With the safe harbour agreement american companies basically "promise" to follow some rules related to privacy, which are compatible with European values. But to make such an approach effective, someone has to verify that the "promises" are real and eventually impose sanctions if they are not. That someone is -- in theory -- the FTC.
The problem with safe harbor is that it is been very weakly enforced. In the first decade since it was created, there has been no real enforcement action that I've heard of. This gives the impression that Safe Harbor is pretty toothless. FTC has only recently (2014) began to enforce this framework, because Europeans threatened to abandon it.
1. Re:The problem with safe harbor by Alain+Williams · 2014-06-18 02:51 · Score: 2
  
  The trouble is that facebook et al are subject to the patriot act - this means that all the govt of the USA needs to do is say ''give me this data'' and they have to do it. The data can be anywhere in the world, if they can access it they need to give it to the NSA/... upon demand and can be stopped from telling anyone what they have done.
  This could result in these companies being put into an impossible position where they have to meet conflicting demands both of which they must absolutely obey. The only way that they will survive is to lie, either ''we do not have the data'' or ''we did not give it away''. I suspect that the NSA will, at least initially, win this and they will just lie to tell the EU regulators ''we did not give it away''.
2. Re:The problem with safe harbor by Jahta · 2014-06-18 04:00 · Score: 3, Informative
  
  The trouble is that facebook et al are subject to the patriot act - this means that all the govt of the USA needs to do is say ''give me this data'' and they have to do it. The data can be anywhere in the world, if they can access it they need to give it to the NSA/... upon demand and can be stopped from telling anyone what they have done.
  No, the trouble is that the jurisdiction of the Patriot Act (and all other US laws) ends at the US border; regardless of what agencies like the NSA like to believe. If US companies won't (or feel they can't) abide by the laws of the foreign countries in which they trade, then they'll just have to stop trading in those countries.
  The economic impact on US tech companies of Prism, the Patriot Act, etc. is not exactly news; NSA's Prism Could Cost U.S. Cloud Companies $45 Billion - InformationWeek.
3. Re:The problem with safe harbor by Jahta · 2014-06-18 05:15 · Score: 3, Insightful
  
  No, the trouble is that the jurisdiction of the Patriot Act (and all other US laws) ends at the US border; regardless of what agencies like the NSA like to believe.
  Got bad news for you. It is NOT illegal for the NSA to spy on foreigners.
  Any more than it is illegal for the espionage agencies in your country to spy on foreigners.
  That is, in fact, what espionage agencies are for - to spy on people.
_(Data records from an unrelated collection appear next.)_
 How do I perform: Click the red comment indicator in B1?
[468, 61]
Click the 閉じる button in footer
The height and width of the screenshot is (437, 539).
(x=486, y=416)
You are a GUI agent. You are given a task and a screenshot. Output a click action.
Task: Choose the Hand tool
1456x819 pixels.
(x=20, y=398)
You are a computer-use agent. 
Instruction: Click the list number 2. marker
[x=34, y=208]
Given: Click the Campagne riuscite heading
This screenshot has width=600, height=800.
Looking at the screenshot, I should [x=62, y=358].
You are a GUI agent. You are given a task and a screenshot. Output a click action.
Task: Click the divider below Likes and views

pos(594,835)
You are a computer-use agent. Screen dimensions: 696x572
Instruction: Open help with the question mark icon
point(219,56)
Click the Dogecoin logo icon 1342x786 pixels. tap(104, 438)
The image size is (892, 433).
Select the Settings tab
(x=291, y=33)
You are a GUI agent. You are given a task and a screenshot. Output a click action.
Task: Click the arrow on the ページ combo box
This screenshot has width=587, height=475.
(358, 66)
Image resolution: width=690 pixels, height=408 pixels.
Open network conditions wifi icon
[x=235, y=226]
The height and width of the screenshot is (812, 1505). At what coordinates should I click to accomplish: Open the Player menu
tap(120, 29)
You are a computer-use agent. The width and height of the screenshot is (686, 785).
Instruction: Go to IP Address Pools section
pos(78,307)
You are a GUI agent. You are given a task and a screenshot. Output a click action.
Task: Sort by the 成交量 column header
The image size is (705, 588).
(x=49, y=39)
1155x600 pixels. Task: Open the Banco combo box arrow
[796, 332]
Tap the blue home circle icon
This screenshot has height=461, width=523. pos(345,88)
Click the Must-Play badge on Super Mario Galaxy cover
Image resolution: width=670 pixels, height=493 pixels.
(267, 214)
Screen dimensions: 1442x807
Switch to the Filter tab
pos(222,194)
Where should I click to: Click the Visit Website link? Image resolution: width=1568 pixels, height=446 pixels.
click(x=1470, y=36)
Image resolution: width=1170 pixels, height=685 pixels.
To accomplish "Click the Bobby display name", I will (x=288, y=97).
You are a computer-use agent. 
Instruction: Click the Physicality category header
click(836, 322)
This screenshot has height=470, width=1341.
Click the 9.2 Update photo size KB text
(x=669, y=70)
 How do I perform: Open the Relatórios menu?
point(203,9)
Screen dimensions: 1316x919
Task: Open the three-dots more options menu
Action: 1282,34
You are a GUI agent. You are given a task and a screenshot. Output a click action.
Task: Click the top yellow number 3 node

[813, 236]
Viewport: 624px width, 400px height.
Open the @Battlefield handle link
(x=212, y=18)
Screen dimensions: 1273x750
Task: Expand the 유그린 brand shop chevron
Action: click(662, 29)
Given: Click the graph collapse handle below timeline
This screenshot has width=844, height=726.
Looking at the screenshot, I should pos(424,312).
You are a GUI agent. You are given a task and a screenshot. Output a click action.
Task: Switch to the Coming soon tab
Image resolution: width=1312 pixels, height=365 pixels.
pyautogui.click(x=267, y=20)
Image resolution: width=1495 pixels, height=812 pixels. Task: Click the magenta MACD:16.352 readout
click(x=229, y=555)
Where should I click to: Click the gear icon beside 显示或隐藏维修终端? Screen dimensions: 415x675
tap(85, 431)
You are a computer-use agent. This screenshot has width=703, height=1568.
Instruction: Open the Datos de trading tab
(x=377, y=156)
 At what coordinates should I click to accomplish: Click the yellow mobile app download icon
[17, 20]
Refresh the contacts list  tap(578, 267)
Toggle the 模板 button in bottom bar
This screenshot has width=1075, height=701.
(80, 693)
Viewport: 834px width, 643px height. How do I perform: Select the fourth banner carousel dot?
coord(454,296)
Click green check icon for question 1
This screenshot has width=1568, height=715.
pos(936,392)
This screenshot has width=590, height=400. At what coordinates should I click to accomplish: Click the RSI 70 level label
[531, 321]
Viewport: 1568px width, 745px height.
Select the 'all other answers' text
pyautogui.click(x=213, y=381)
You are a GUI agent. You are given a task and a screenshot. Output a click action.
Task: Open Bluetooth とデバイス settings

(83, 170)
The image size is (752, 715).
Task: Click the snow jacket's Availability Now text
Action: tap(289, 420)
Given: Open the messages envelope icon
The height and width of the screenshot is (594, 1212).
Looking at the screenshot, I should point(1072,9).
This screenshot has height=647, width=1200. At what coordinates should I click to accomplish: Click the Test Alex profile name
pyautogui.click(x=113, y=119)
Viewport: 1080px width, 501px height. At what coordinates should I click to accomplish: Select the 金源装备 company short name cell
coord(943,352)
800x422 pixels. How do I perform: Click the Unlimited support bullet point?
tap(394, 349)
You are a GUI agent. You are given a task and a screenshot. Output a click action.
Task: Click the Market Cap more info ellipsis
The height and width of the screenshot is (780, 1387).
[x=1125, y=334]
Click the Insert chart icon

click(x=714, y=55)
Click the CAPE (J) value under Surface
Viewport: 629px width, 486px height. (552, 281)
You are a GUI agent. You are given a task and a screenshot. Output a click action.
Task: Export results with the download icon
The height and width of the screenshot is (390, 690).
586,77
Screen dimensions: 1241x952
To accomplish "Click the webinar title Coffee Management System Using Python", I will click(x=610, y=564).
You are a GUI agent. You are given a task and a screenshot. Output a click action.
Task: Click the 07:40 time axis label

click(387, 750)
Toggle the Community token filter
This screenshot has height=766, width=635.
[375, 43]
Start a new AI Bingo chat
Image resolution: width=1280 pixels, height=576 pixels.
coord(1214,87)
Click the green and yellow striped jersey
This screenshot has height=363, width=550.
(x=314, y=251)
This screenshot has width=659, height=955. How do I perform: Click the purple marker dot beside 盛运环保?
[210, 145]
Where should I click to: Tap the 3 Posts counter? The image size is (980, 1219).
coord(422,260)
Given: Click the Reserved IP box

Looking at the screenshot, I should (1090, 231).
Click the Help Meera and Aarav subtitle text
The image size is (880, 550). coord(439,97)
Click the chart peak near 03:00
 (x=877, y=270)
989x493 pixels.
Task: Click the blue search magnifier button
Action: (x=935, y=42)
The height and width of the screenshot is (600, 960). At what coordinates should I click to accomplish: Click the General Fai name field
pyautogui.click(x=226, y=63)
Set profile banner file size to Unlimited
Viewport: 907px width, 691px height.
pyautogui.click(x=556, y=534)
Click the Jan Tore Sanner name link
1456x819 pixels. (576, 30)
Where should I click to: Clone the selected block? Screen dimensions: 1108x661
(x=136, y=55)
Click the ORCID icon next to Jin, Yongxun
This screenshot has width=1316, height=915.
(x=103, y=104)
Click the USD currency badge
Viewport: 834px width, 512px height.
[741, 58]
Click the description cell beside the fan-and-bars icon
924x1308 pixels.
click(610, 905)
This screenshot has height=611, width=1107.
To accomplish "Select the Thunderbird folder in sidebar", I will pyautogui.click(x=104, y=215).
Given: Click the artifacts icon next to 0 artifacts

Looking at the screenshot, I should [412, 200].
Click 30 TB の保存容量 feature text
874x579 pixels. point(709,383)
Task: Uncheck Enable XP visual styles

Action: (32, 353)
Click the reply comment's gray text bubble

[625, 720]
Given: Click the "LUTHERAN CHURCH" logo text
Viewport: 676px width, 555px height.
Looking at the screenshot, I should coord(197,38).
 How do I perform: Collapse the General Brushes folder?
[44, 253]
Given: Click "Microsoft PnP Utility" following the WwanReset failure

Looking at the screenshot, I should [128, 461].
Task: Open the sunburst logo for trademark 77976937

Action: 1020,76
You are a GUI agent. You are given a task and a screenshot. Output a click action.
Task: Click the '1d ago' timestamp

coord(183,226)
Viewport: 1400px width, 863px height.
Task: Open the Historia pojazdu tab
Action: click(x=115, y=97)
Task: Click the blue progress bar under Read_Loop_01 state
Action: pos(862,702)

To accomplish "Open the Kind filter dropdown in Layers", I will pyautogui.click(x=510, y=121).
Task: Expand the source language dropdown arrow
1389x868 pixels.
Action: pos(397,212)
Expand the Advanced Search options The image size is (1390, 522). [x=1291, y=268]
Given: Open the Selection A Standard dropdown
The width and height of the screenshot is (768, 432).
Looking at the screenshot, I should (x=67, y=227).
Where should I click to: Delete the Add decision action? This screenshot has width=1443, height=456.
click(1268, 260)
  Got bad news for you. While the activities of the NSA may be technically legal *inside* the US, they are certainly not legal anywhere *outside* the US. The same is true in reverse; the US certainly doesn't operate a "live and let live" policy towards foreign espionage agencies operating inside its borders.
  In any event, the point here is that US companies operating in foreign countries can't use the Patriot Act (or any other US law) as an excuse for flouting local laws. The personal data of EU citizens is protected under EU law. If US companies want to do business in Europe then they must abide by those laws.
  The US wouldn't tolerate foreign companies breaking US law in America. What makes you think other countries should tolerate US companies breaking their laws?
Re:At what point by Poeli · 2014-06-18 02:57 · Score: 5, Insightful

And leave behind a 500M people market? Abandon all their current contract and cloud services? I don't think so. The EU is the second biggest market after China.
Even if they do, several European companies will quickly fill the void (like in China) and the USA based companies will have an extra couple of competitors in the world.